Many Nicaraguans, known for their solidarity and hospitality, have been taking the refugees into their homes. But the teacher's arrest has put the whole community on alert.


"If she is a Sandinista and they throw her in jail for trafficking, just imagine what would happen to us non-Sandinistas," said a resident in the nearby community of El Ostional, who has been providing shelter to several other immigrants and asked to remain unidentified.

Nicaraguan immigration expert Martha Cranshaw, director of the organization NicasMigrante, says the Ortega government needs to do a better job defining the difference between human trafficking, which is a crime, and charity, which is not. She says the law should go after the real traffickers who are profiting from smuggling people across the border, but not criminalize immigrants or decent Nicaraguans who are just trying to help people in need.
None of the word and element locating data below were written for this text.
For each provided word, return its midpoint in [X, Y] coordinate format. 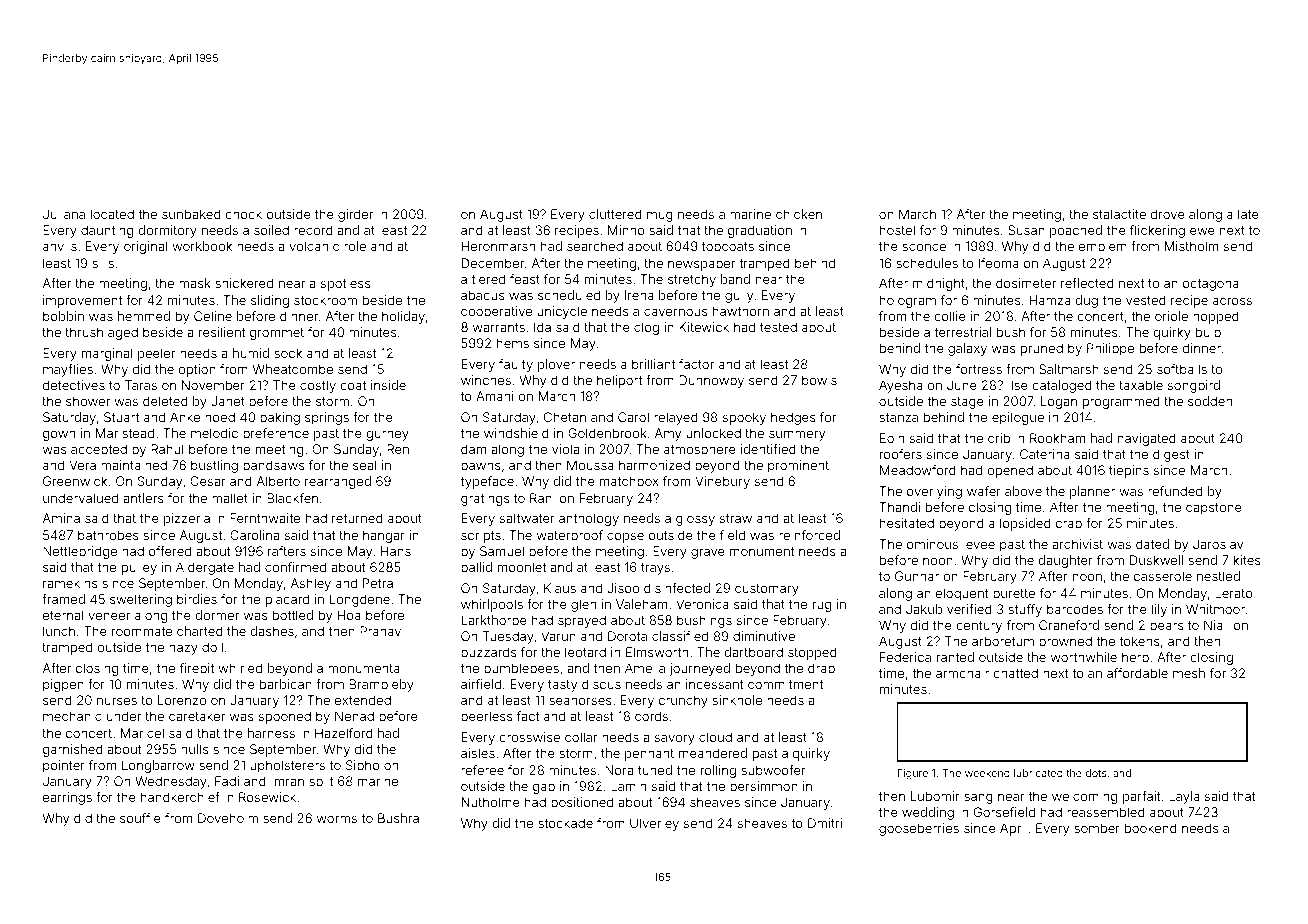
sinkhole [737, 700]
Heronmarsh [498, 246]
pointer [64, 766]
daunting [107, 231]
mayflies [68, 370]
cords [651, 716]
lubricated [1038, 773]
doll [212, 647]
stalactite [1119, 214]
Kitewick [704, 327]
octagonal [1212, 284]
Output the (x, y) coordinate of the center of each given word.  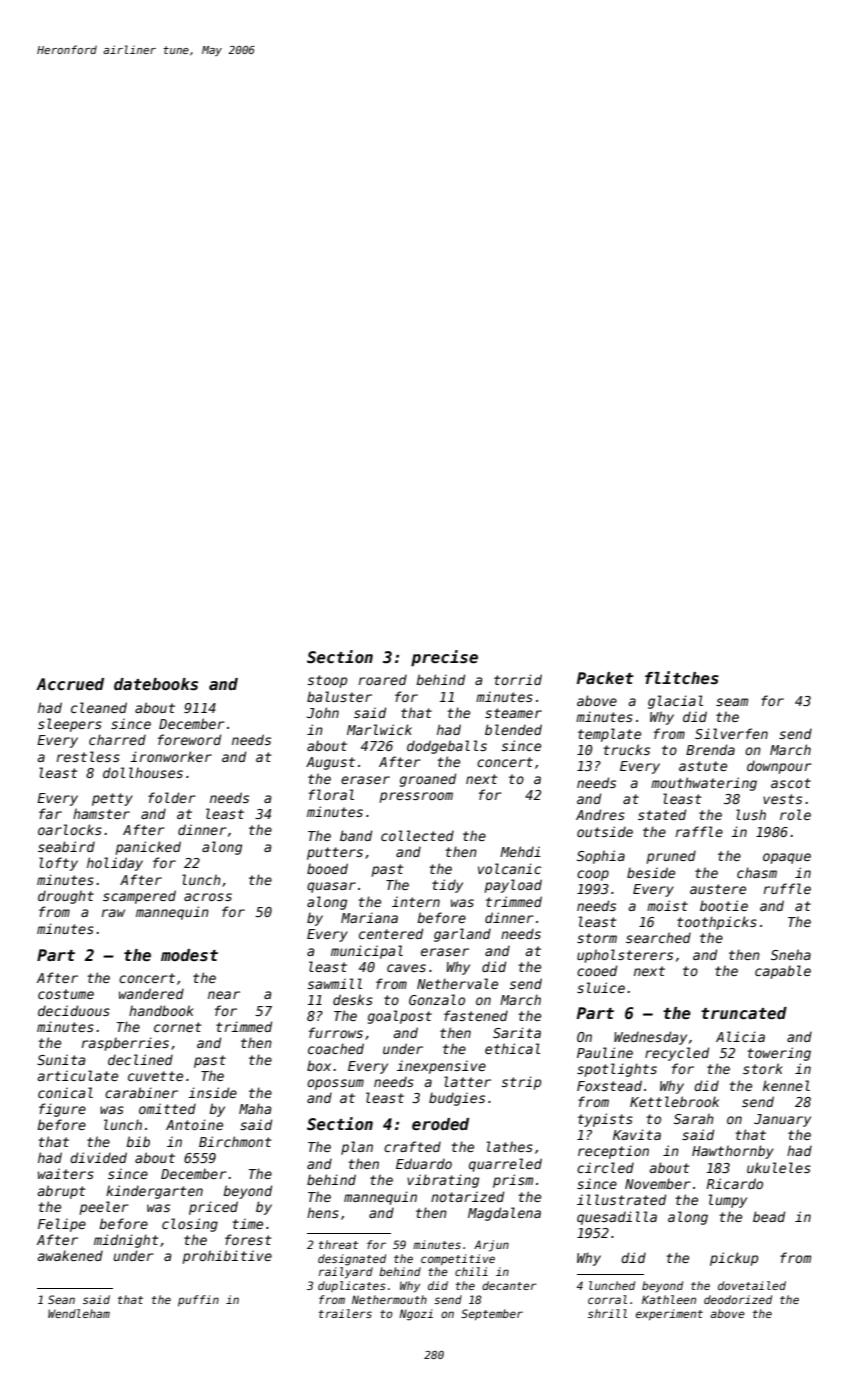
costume (66, 994)
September (492, 1315)
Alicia (740, 1036)
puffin (198, 1301)
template (609, 735)
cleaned (99, 707)
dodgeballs (447, 747)
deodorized (738, 1299)
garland (462, 935)
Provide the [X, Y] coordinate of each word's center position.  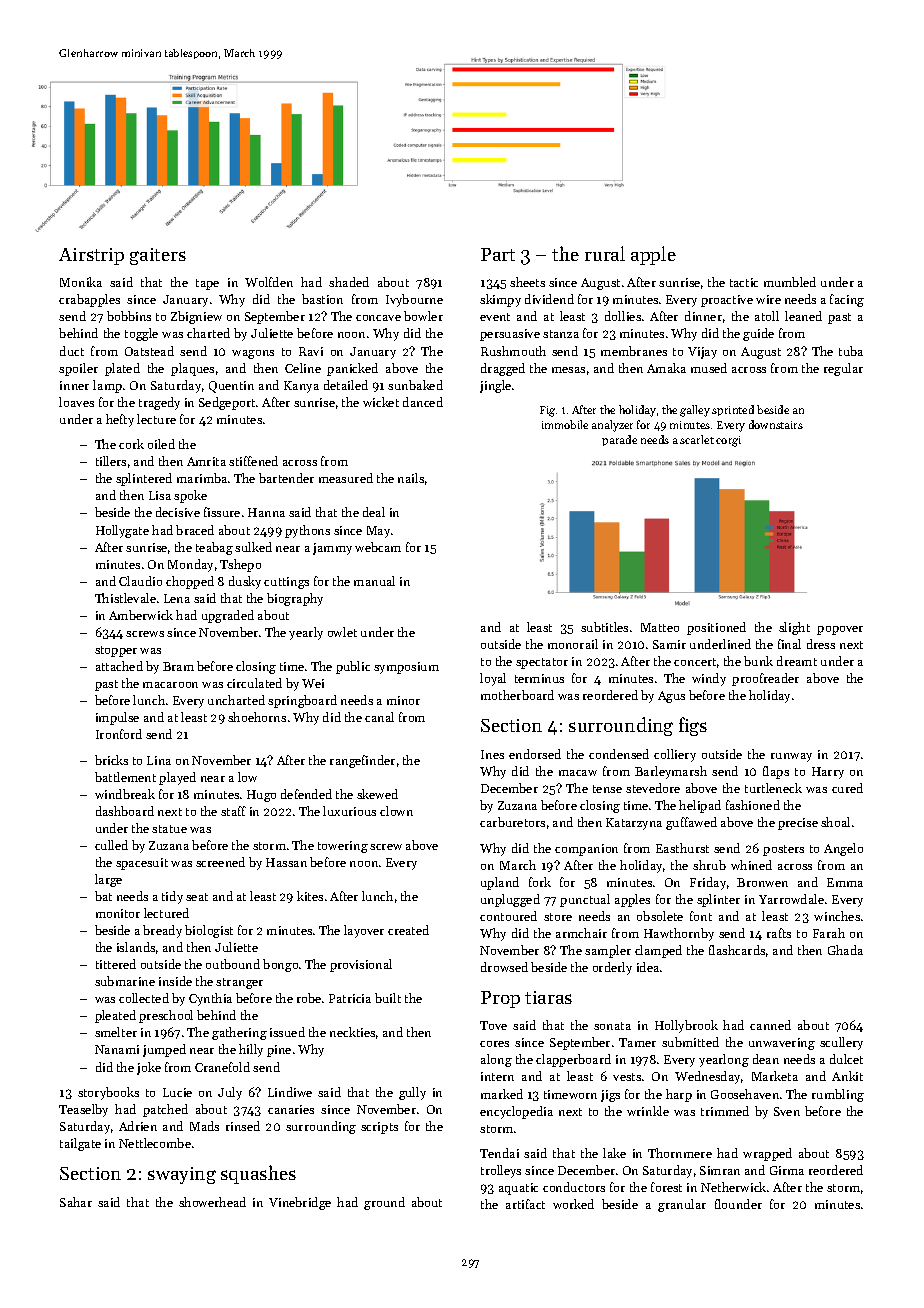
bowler [423, 316]
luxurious [349, 811]
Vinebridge [300, 1203]
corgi [728, 441]
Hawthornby [679, 934]
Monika [81, 282]
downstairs [776, 424]
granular [682, 1205]
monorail [573, 644]
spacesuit [142, 864]
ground [384, 1203]
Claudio [140, 581]
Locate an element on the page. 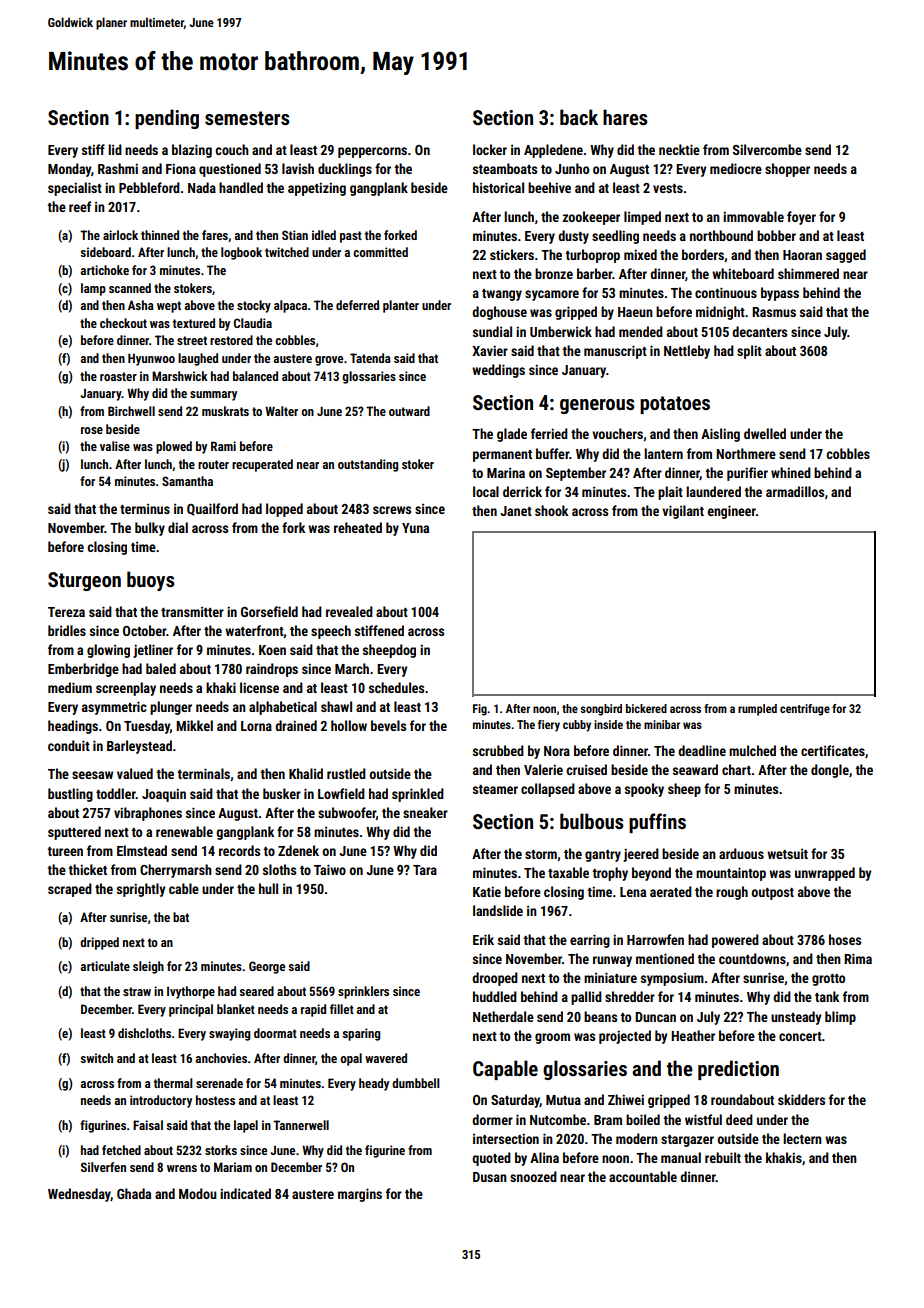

Gonzalo Carrión, legal director for the Nicaraguan Center for Human Rights, has criticized the Sandinista government for militarizing its border in an attempt to halt immigration.

"This retaining wall does not fit with human rights," Carrión said.

Nicaraguan soldiers try to hold the line against immigrants on the border
Tim Rogers

Nicaragua originally sent troops to its border last year to stop the flow of Cuban immigrants. The roadblock led to a humanitarian crisis of 4,000 Cubans stuck on the border. Nicaraguan intransigence caused the rest of the region to huddle and come up with a solution: an airlift to get the Cubans up and over Nicaragua to a place where they could continue their journey.

The place where the Cubans once gathered is now the scene for a growing group of some 1,400 mostly Africans and Haitians who are occupying similar makeshift refugee camps under the gaze of Nicaraguan soldiers across the border.


But unlike the Cuban pileup, which generated international headlines and a regional solution, nobody is talking about how to help the Africans and Haitians. Instead, trafficking networks responding to the demand by smuggling small groups across the border.

The results have been disastrous. Last month, a group of 10 Haitian immigrants drown in the Sapoá River in an attempt to sneak across the border. Their bodies were found washed up on the shore Lake Nicaragua, in a gruesome scene reminiscent of the drowning death of three-year-old Syrian child Aylan Kurdi who washed up on the coast of Turkey last year.


Sneaking across the border is risky venture in any circumstance, especially when you're pregnant. But desperate times call for desperate measures, and Haitian couple David and Yandelis didn't see any other option.

But after three weeks of surviving on Nicaraguans' solidarity in the hills outside San Juan del Sur, Yandelis started to have labor pains and so the couple turned themselves in to Nicaraguan authorities in hopes of appealing to the Sandinistas' motto of "Christian, Socialist and in-Solidarity."


They were looked at briefly by a Nicaraguan doctor, then immediately deported to Costa Rica—and now they're someone else's problem.